The Supreme Court Joins Trump’s War on Haitians & All Immigrants

By Co-Coordinators of Caribbean Defense, Kerbie Joseph & Lyndon Nicholas

On Thursday, June 25th, 2026, the Supreme Court in a 6-3 decision overturned all lower court orders to clear a path for the Department of Homeland Security to unjustly end temporary protected status—a direct attack crafted by the Trump administration to end legal protections for migrants fleeing violence and or natural disaster in Haiti and Syria. The TPS program has been active since 1990, offering humanitarian aid to individuals from nations affected by war, natural disasters, or other crises. Those who receive TPS have legal status in the U.S. and can request work authorization for a period of up to 18 months, with the possibility of extensions. This ruling will not only expose hundreds of thousands more people to possible deportation but also end the very program that protected 1.3 million people from 17 countries, including 350,000 Haitians and 6,000 Syrians.

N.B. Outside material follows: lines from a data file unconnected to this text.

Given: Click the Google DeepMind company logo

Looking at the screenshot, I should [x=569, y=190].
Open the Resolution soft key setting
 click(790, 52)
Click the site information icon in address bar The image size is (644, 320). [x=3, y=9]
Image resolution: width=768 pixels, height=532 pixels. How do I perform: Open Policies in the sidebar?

Conservative Justice Samuel Alito said that judges overstepped their authority by “second-guessing the administration’s decision.”  The law in question “expressly restricts” courts from reviewing determinations made by the Department of Homeland Security on whether to terminate or extend TPS protections. In fact, the Supreme Court refutes the claim that the decision to remove protections for Haitians is racist at all. According to NBC News, Alito said the statements presented by plaintiffs, which included comments by President Trump, were not “overtly racial” and were “insufficient to show that the termination of Haiti’s TPS designation was based on the race of the Haitian people.” We know this is a lie! 

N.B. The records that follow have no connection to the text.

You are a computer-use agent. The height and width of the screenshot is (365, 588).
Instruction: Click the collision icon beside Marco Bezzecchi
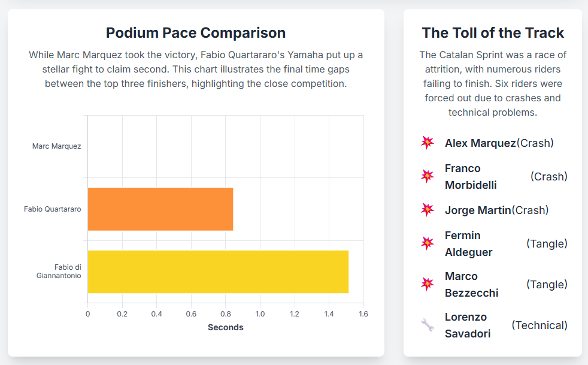(x=427, y=284)
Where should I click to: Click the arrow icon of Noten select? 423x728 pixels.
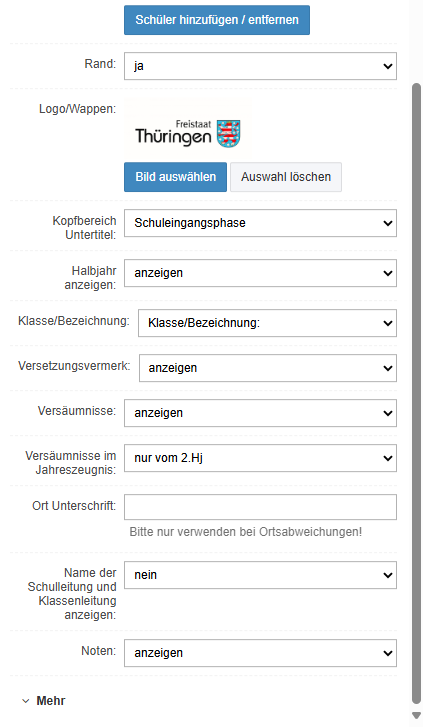[x=388, y=653]
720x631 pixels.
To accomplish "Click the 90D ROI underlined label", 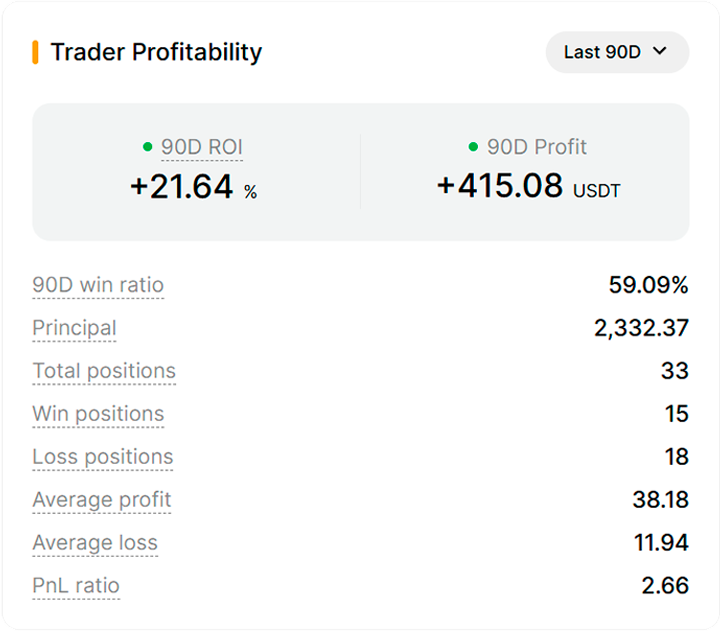I will (202, 147).
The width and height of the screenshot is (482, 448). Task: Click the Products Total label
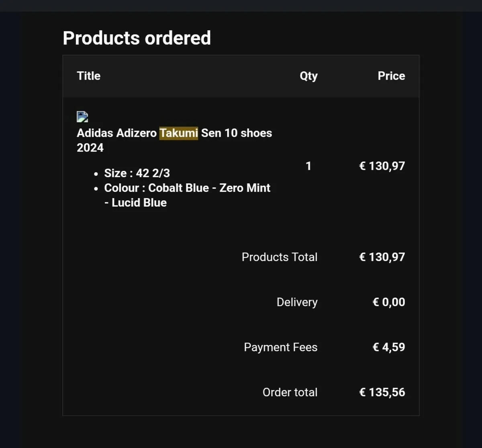(280, 257)
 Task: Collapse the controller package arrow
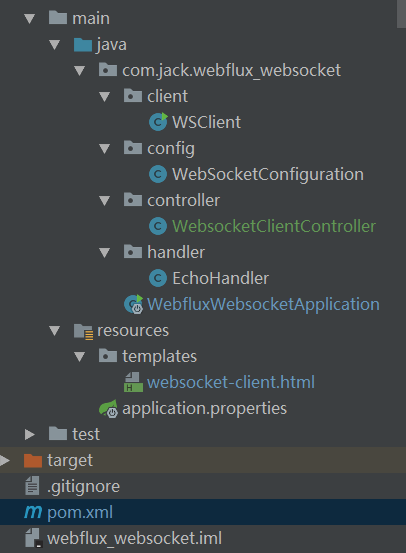105,201
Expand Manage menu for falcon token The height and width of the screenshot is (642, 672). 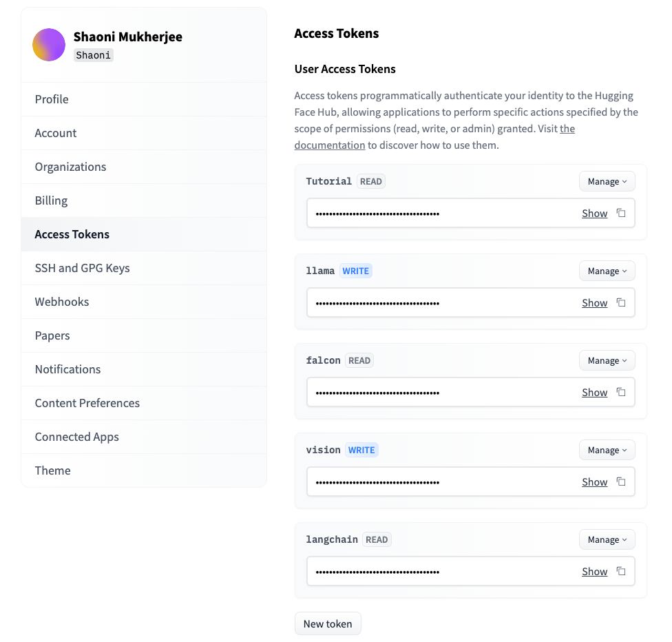tap(607, 361)
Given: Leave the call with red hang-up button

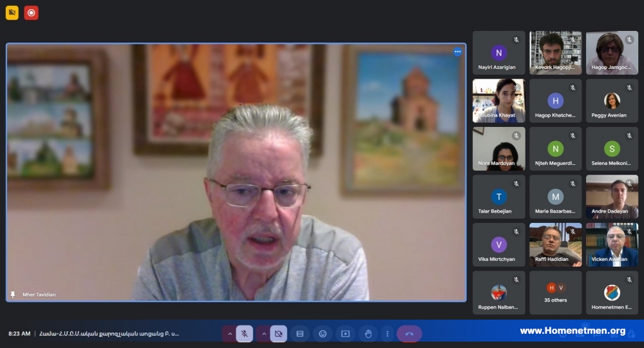Looking at the screenshot, I should click(x=409, y=334).
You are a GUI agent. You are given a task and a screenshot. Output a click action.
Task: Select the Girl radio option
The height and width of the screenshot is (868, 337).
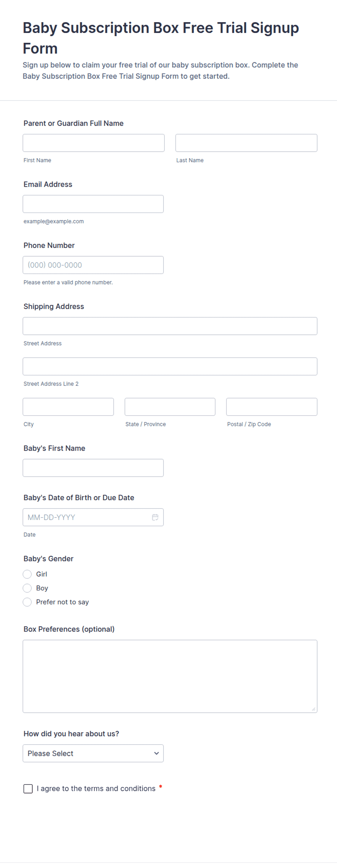coord(27,574)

How can we ever forget that on January 11th, 2018, President Trump reportedly called Haiti a “shithole country,” after asking, “Why would we want any more Haitians?”  He then demanded U.S. lawmakers “take them out” of a proposed bipartisan immigration deal. A few weeks earlier, he allegedly remarked that Haitians “all have AIDS,” a myth that was debunked through struggle decades ago. And Trump’s racist vitriol didn’t stop there. During Trump's debate with then-Vice President Kamala Harris, Trump specifically targeted the Haitian community in Springfield, Ohio and said, “[Haitians are] … eating the dogs. They're eating the cats. They're eating the pets of the people that live there." Judge Alito has dismissed this pattern of racist slander as non-discriminatory, but we must call it what it is: anti-Black hate speech and xenophobic attacks on the Haitian community.

Many Haitians have been here for decades because of the US government’s ongoing destabilization campaign of Haiti. Haitian TPS holders are workers, parents, students, and community members whose labor helps sustain this country. Over 103,000 Haitian immigrants, the majority of whom are women, work across the healthcare sector as nurses, nursing assistants, home health aides, and elder care workers. Many more work in education, social services, retail, and other sectors that keep society functioning. Any attack on TPS is therefore an attack on working people. The struggle to defend TPS is a struggle for workers' rights and dignity.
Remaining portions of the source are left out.